VON SCHNEEMÄNNERN UND DEPRESSIVEN TANNENBÄUMEN Die Story kenn’ ich schon

VON LEA STREISAND

Es lohnt sich nicht, sich aufzuregen, sie kommen sowieso. Immer wieder, jedes Jahr: Weihnachtsgeschichten. Sie heißen: „Alle Jahre wieder“. Sie fangen an mit: „Es begab sich aber zu der Zeit“. Sie handeln von Gänsen und Tannenbäumen, Nussknackern und Mausekönigen, Weihnachtsgeistern und Engeln, die „Frieden“ flüstern. Sie sind witzig und traurig, romantisch und sozialkritisch, mit und ohne Happy End. Und sie sind alle schon erzählt, weshalb mir für meine Weihnachtskolumne nichts mehr einfällt. Schuld sind hauptsächlich folgende Autoren:

1. Martin Luther: „Die Bibel, Teil II“. Mittellose Kleinfamilie muss aus verwaltungstechnischen Gründen die Strapazen einer beschwerlichen Reise auf sich nehmen, obwohl sich die Gattin in anderen Umständen befindet. Das Pikante daran: Ihr Gatte, ein arbeitsloser Zimmermann, ist nicht der KV. Luther ist seit 500 Jahren tot, aber sein Bestseller findet immer noch reißenden Absatz. Die Story ist so oft verbraten worden – mir fällt dazu nichts mehr ein.
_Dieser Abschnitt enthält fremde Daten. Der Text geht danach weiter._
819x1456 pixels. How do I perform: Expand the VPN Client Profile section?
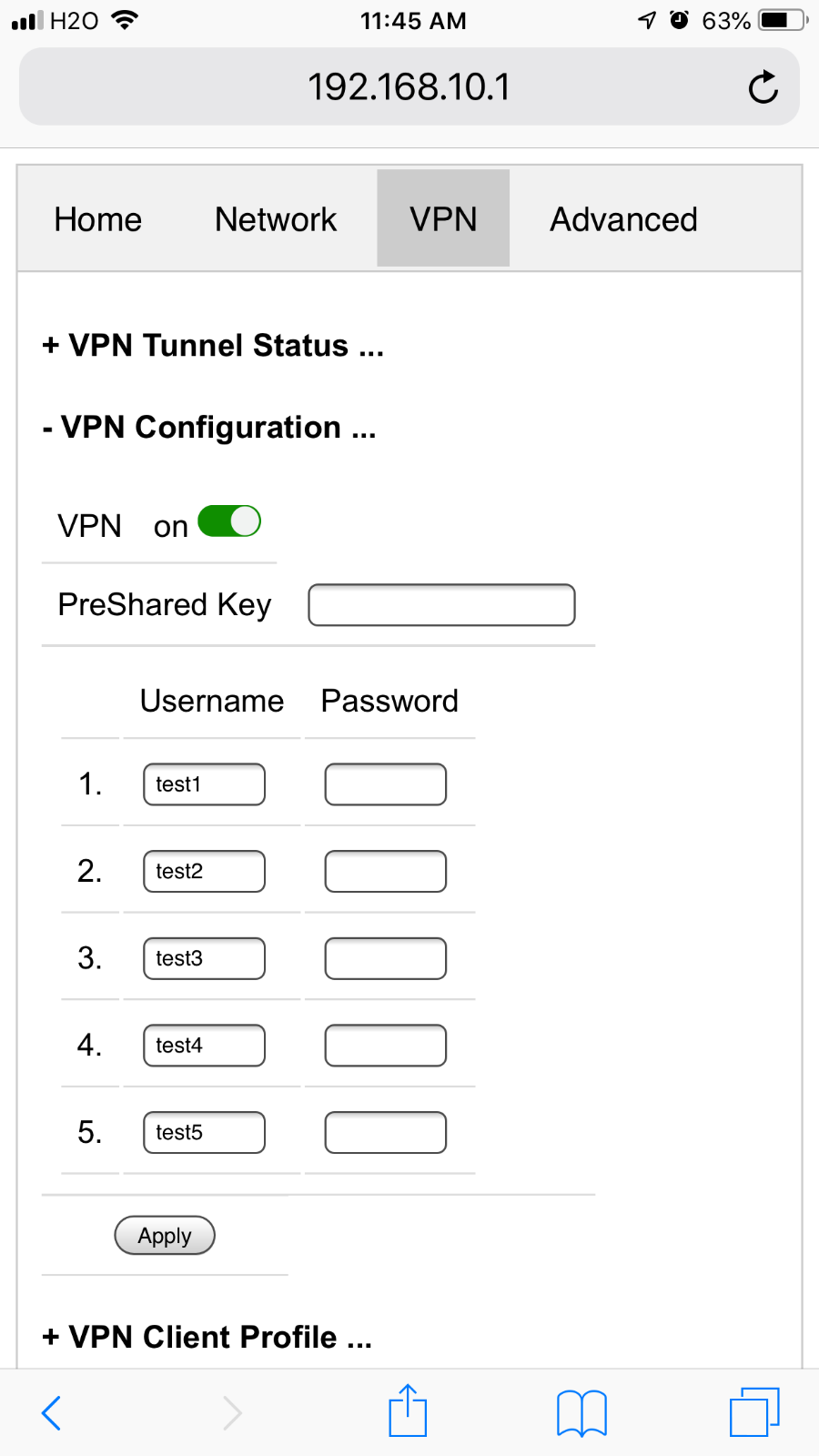(x=207, y=1337)
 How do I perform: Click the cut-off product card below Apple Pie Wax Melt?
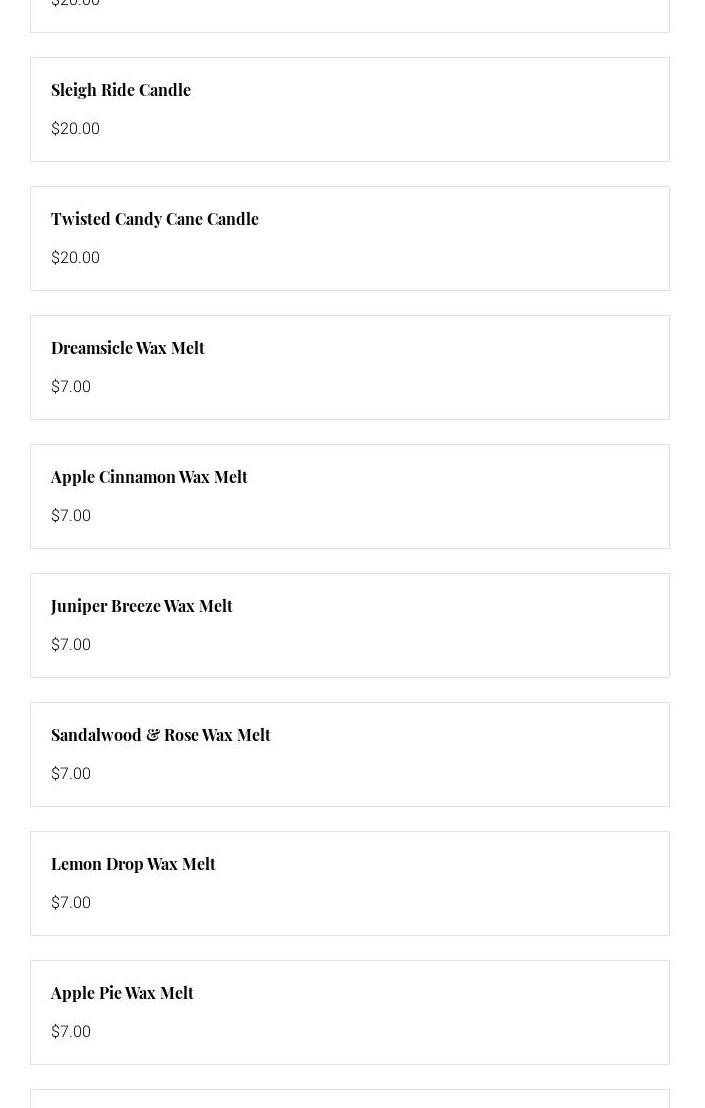(350, 1099)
2. Friedrich Wolf: „Die Weihnachtsgans Auguste“. Ein egozentrischer Opernsänger kauft seiner Familie zu Weihnachten eine lebendige Gans. Die soll zum Fest auf den Tisch. Der Sänger hat aber nicht mit der Tierliebe seiner Angehörigen gerechnet. Denn die Zubereitung eines Vogels mit Klößen und Rotkohl setzt den Tod desselben voraus. Es entbrennt ein Weihnachtsstreit, der zugunsten der Gans ausgeht, die, bereits splitternackt gerupft, einen Pullover gestrickt bekommt und lebendig am Weihnachtsfest teilhaben darf. Ein klassisches Familiendrama um den Sturz des Patriarchats und den Aufstieg des Vegetarismus. Wurde schon tausendmal erzählt.

3. Hans Christian Andersen: Diverse todtraurige Weihnachtsgeschichten um erfrierende Kinder, Mesalliancen zwischen Schneemann und Kachelofen und depressiven Tannenbäumen. Walt Disney hat „Arielle“ gedreht und Castorf die „Schneekönigin“ inszeniert. Da muss ich nicht auch noch meinen Senf dazu geben.
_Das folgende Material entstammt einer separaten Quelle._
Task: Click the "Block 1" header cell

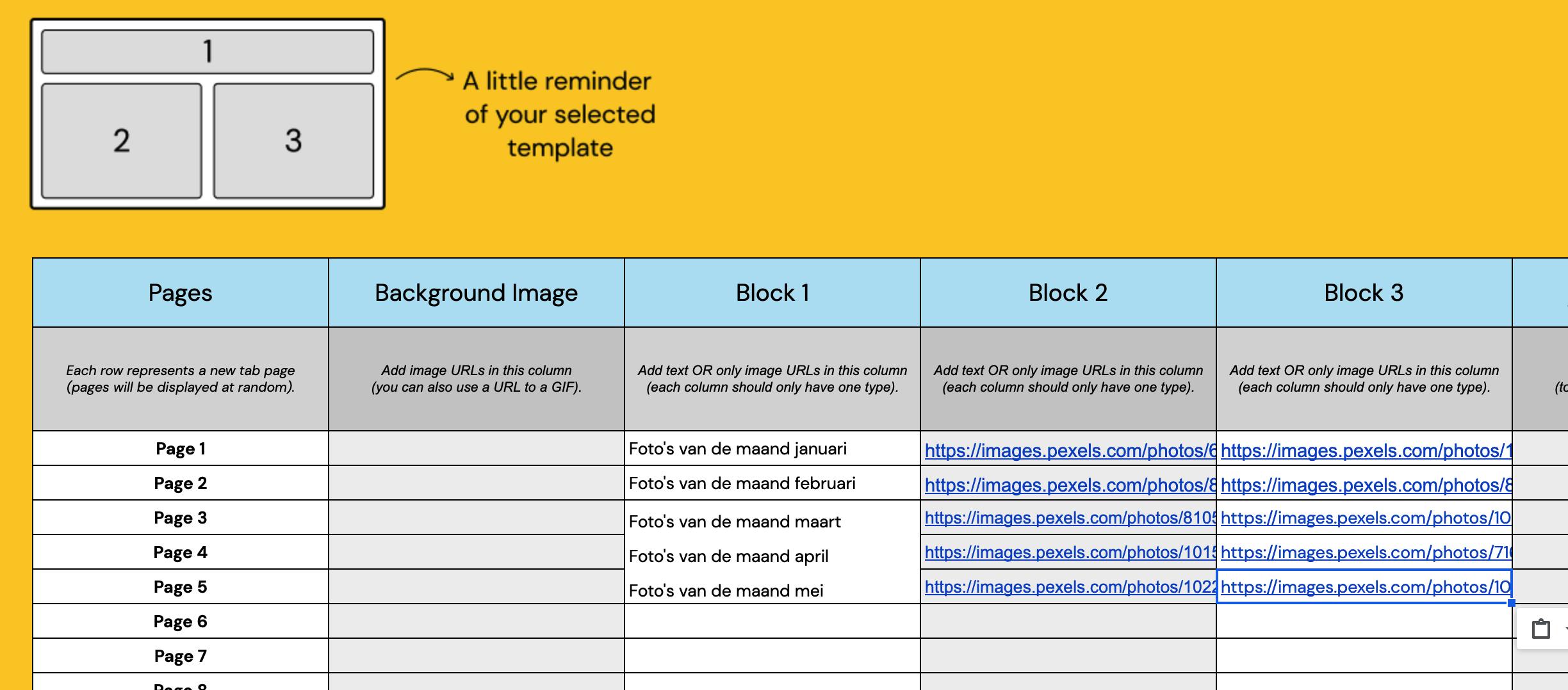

4. E. T. A. Hoffmann: „Der Nussknacker“. Frühreifes junges Mädchen verliebt sich in älteren kleinwüchsigen Mann mit Überbiss. Zur Pädophiliedebatte habe ich nichts beizutragen.

5. Charles Dickens: „A Christmas Carol“. Geiziger alter Sack wird zu nachtschlafender Stunde von drei Geistern heimgesucht und vom Kapitalistenschwein zum Weihnachtsmann umgepolt. Ist mir zu unrealistisch. Ich glaube nicht an ganzheitlich gute Menschen. Ich glaube höchstens an solche, die vor lauter Weihnachtsstress vergessen, fies zu sein. Aber das gibt sich wieder. Wenn die Tannenbäume am 6. Januar mit den guten Vorsätzen entsorgt werden, bekommen wir schließlich auch nichts mehr geschenkt.
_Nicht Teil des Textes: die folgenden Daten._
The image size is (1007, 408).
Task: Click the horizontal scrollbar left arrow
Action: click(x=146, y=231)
Irgendwo im gelobten Land Amerika soll es ein Dorf geben, da hat der Kalender nur drei Tage: den 24., den 25. und den 26. Dezember. Extrem Weihnachting sozusagen. Also hört auf zu jammern und freut euch, denn bald nun ist Weihnachtszeit und danach ist hierzulande erst mal Ruhe.

Mindestens bis Ostern. Über Ostern gibt es übrigens viele Geschichten, aber die sind auch alle schon erzählt. Zum Beispiel „Der kleine Angsthase“, da geht es um einen Hasen, der … ach, is’ doch Wurscht! Denn ich muss jetzt eine Weihnachtsgeschichte schreiben und mir fällt absolut nichts dazu ein.